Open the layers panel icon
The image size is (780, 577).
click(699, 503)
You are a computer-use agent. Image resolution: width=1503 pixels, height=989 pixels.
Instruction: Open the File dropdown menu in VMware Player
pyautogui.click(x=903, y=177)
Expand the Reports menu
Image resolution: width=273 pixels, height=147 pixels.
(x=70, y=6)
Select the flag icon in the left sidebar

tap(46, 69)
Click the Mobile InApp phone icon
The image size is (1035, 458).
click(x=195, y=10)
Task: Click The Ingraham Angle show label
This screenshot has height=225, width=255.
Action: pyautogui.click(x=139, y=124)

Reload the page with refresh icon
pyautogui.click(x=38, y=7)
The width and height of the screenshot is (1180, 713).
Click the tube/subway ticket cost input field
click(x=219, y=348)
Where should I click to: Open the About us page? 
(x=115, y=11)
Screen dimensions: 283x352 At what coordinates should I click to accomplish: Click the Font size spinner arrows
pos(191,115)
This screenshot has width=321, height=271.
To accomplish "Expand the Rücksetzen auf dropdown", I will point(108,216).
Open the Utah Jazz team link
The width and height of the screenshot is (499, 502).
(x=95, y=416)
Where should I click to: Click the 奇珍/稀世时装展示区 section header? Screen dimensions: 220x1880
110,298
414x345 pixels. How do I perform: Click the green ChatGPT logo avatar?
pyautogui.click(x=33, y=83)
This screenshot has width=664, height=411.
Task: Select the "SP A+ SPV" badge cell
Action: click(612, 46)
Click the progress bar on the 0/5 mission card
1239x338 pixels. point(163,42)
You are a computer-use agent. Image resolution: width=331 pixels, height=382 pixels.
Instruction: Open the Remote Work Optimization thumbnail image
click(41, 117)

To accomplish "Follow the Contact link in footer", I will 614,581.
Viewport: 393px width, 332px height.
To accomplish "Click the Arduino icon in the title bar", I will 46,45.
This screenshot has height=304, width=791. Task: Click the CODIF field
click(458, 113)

☆ ☆ ☆ ☆

-- WHAT YOU ARE ASKED TO DO --
Go through the listing above and pull out each line containing the word "agent".

-- RESPONSE TO THE EXERCISE --
You are a computer-use agent. Image resolution: width=1503 pixels, height=989 pixels.
You are a computer-use agent. Image resolution: width=331 pixels, height=382 pixels.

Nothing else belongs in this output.